妹妹是个吃饱今天就不担心明天的人,方琳有时候觉得她这样挺好,高高兴兴的没什么忧虑,有时候又难免忧心,怕没了自己的庇护,她受不了日子的苦楚。
说话间就到了白河镇最大的酒楼,说是最大,也只是相对镇上其他的小饭馆而言,这庆祥楼在白河镇开了有些年头,门头上宾至如归四个字,据说是早先年镇上出的一位状元爷所题。
先前张记布庄的那一回遭遇,让方琳对把鹿肉卖给这庆祥楼还真没抱多大的期望,好在这回是沈平安和赵大武打头,她见赵大武塞了几个铜板给跑堂的小二,对方就乐呵呵给掌柜传话去了,这才明白自己上回吃了闭门羹的原因,论起人情世故,鲜少出村子的方琳自然比不上常在外头做活的赵大武。

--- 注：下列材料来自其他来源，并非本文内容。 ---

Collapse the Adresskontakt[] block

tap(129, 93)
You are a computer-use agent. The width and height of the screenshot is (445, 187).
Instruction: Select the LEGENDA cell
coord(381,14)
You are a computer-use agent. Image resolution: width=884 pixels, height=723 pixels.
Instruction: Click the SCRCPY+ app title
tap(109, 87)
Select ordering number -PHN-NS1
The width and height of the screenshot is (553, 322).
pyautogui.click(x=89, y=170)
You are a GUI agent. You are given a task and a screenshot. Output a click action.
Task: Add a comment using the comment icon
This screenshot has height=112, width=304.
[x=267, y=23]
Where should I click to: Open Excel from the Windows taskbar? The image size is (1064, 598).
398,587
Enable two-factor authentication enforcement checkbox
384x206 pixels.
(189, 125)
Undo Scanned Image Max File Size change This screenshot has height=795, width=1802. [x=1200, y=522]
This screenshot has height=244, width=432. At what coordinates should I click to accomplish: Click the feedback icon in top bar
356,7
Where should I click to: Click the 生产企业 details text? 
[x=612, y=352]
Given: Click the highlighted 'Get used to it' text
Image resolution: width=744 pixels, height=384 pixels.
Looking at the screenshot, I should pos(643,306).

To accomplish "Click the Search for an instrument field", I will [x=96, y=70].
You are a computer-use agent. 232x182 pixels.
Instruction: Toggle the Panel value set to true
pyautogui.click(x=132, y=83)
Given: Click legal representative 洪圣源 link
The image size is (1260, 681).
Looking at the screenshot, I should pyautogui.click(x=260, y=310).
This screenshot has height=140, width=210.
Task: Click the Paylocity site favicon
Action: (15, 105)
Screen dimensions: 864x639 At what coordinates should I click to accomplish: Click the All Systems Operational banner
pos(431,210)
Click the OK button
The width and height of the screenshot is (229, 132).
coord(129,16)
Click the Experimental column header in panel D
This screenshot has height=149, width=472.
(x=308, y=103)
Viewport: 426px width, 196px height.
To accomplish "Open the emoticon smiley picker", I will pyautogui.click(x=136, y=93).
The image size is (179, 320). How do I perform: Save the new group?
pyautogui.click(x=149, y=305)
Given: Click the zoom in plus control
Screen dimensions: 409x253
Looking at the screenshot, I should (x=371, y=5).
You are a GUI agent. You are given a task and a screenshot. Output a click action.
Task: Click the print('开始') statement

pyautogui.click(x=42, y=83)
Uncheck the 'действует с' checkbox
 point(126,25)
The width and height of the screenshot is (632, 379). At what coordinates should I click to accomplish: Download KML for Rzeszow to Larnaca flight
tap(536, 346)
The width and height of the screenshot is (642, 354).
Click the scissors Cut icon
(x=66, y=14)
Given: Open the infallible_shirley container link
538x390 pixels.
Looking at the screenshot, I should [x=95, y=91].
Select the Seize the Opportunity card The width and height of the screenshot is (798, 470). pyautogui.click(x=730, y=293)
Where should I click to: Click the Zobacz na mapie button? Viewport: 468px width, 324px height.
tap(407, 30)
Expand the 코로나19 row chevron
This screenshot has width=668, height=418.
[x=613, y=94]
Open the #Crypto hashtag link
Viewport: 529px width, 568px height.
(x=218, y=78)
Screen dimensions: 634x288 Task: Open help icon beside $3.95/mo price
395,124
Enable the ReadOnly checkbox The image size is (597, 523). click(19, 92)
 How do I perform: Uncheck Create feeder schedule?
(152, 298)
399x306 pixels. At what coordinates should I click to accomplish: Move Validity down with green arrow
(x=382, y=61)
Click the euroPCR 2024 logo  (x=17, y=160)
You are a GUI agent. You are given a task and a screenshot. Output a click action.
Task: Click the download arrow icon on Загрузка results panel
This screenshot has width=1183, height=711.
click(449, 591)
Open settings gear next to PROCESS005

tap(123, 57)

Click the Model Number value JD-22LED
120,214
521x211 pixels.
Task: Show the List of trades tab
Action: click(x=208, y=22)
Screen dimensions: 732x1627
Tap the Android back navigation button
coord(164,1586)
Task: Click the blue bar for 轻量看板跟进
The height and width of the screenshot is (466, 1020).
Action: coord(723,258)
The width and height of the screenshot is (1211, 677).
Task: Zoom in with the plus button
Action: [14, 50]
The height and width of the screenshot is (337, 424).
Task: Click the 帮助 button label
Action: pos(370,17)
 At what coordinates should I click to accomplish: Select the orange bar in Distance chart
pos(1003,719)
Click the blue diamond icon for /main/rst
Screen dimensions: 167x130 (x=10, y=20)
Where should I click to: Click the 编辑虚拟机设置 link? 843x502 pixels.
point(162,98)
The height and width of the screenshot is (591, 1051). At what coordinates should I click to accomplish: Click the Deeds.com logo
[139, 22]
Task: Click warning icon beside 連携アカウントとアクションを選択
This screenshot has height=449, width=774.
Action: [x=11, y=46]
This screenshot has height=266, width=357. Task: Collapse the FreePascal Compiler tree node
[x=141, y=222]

掌柜的瞧了那野鹿,心底十分满意,镇上新开了家酒楼,见天跟自己抢生意,这临近年关,镇上不少大户都会定席面,没几样拿得出手的菜恐怕这些老顾客都会被对头抢了去,方琳这鹿肉,可谓是解了他的燃眉之急,但是商人重利,他看方琳一个姑娘家,估摸着她也不懂什么行情,张口便给出了二十文一斤的价格。这价莫说在年关,就是平常也不算高。
方琳虽然不知道鹿肉价值几何,但也明白这东西在白河镇是个稀罕物,决计不可能只比猪肉贵那么几文钱,这掌柜怕是欺她不懂行,故意压低价钱。方琳轻笑一声,“掌柜的,既是这样,这肉我就不卖了,留着自己吃。”说罢转身作势要走。
赵大武和沈平安立刻明白过来,亦装腔作势说自己还没吃过这稀罕物定要尝一尝之类的话,方敏脑子还没转过弯,但瞧她姐的脸色,也跟着起哄了两句。
掌柜的先急了,忙把方琳劝下来,好说歹说才定了三十六文一斤的价格,一头成年公鹿,刨去皮毛内脏,净重也有将近两百斤,掌柜凑了个整数,给她算了七两银子,还扯着她的衣袖悄声道,“若以后还有这样的稀罕物,只管拿来,我都要了,只一点,你可不能卖给太白居。”
方琳压根没听过太白居的名号,不过掌柜的这话正中她的下怀,山民除了卖些皮毛,肉食全留着自己吃了,冬天日子难过,大抵是因着夏天猎来的肉不好存放之故,若是都能换了银钱买成米面,自然不会饿肚子了,想到这儿她笑着点了点头,“一回生二回熟,掌柜的不诓我,我当然是做生不如做熟了。”